Prompt: Once you find the line with "700x460 pixels. At" in the entries below, return exactly every line from it through the line with "Latin and English".

Data supplied:

━━━

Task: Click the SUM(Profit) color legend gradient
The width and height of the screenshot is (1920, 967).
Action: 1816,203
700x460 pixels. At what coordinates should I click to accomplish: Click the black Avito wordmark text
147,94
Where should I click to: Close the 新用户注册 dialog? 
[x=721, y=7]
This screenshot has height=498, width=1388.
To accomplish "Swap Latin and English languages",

━━━

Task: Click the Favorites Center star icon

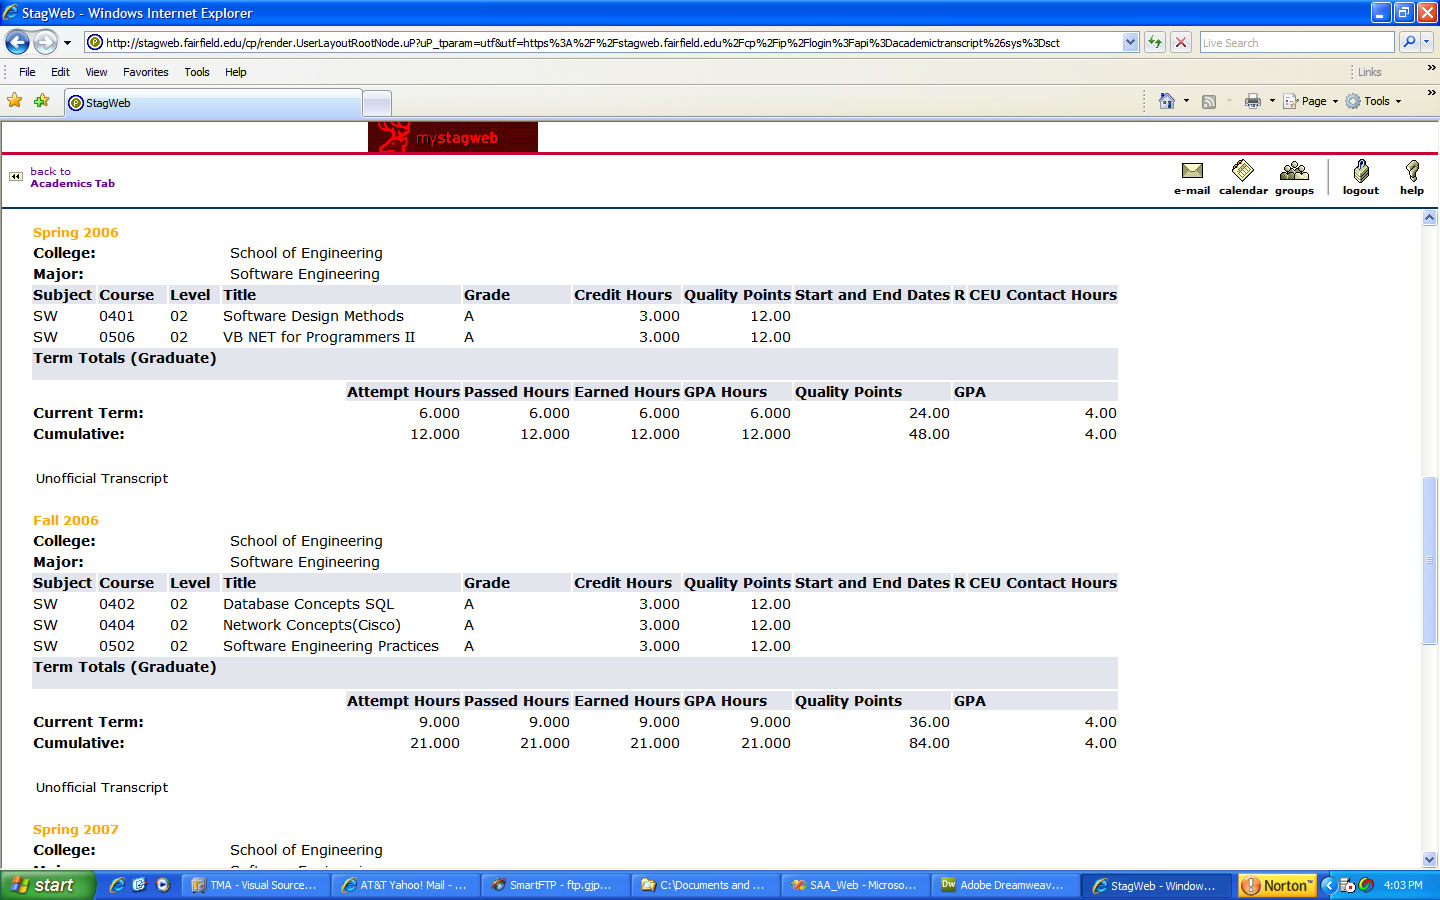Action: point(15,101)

━━━

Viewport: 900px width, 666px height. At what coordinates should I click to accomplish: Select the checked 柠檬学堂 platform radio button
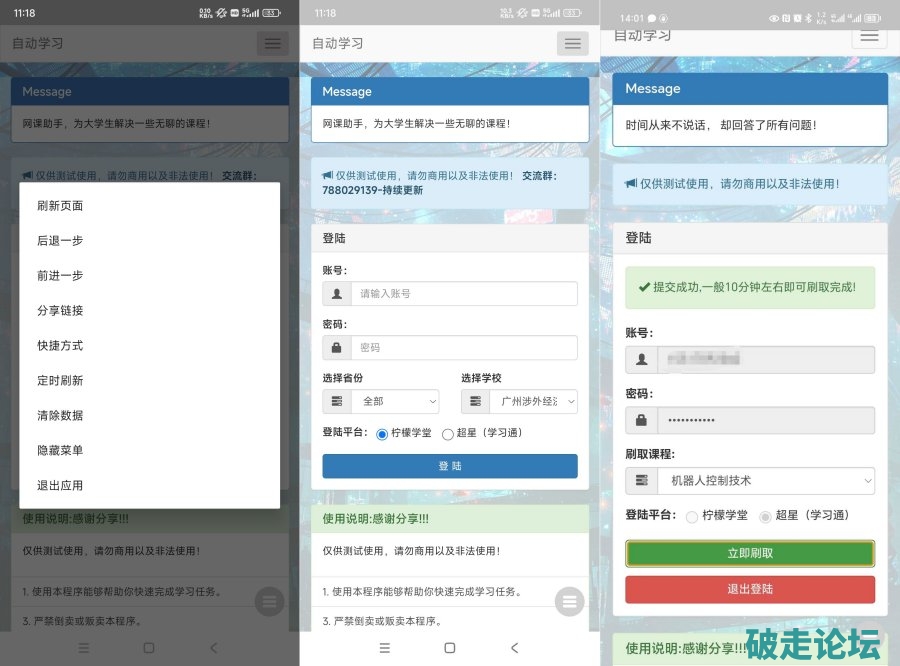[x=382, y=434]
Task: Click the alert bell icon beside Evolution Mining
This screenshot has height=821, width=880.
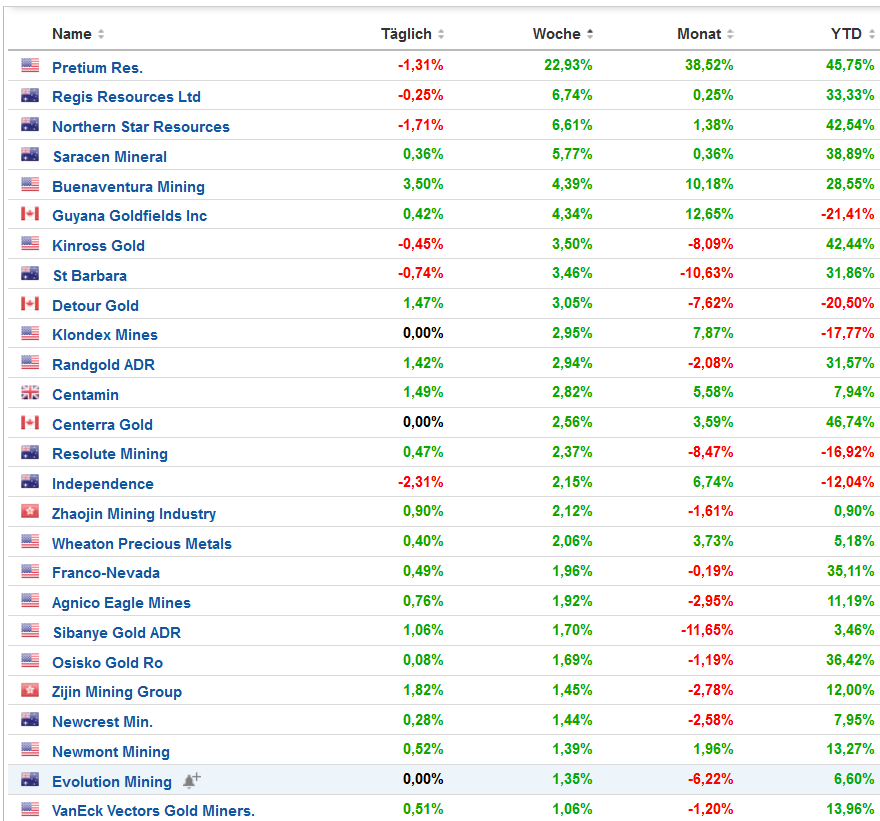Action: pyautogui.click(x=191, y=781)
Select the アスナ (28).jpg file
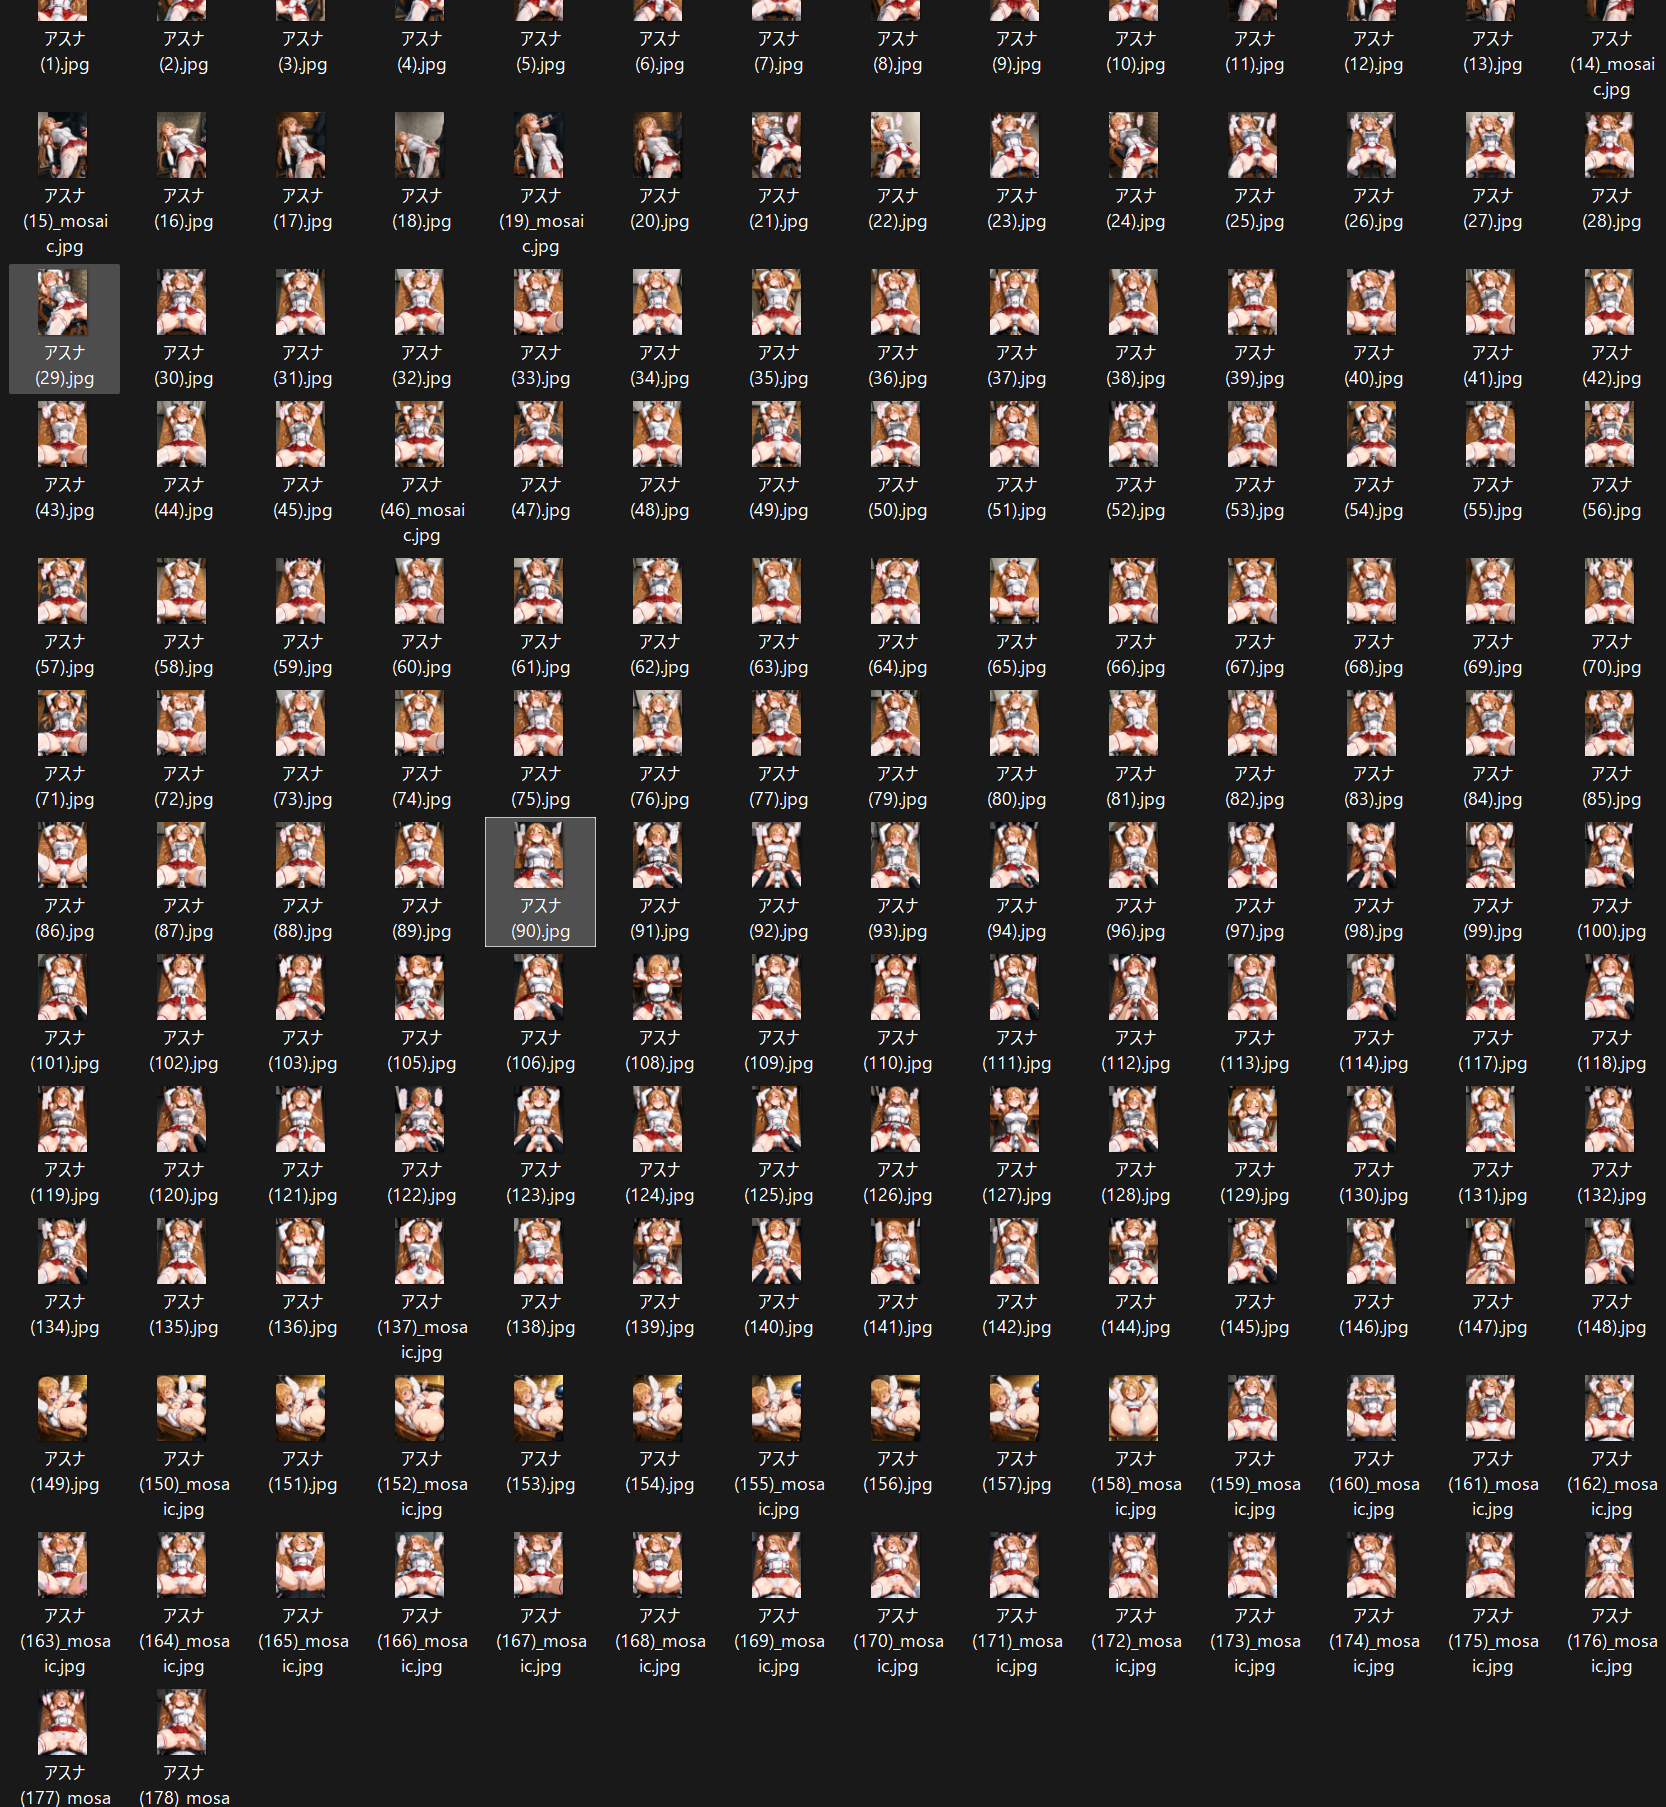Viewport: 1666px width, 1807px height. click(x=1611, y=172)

━━━

Exercise output:
700x460 pixels. At what coordinates should I click to accomplish: Click the black Avito wordmark text
147,94
Where should I click to: Close the 新用户注册 dialog? 
[x=721, y=7]
This screenshot has height=498, width=1388.
To accomplish "Swap Latin and English languages",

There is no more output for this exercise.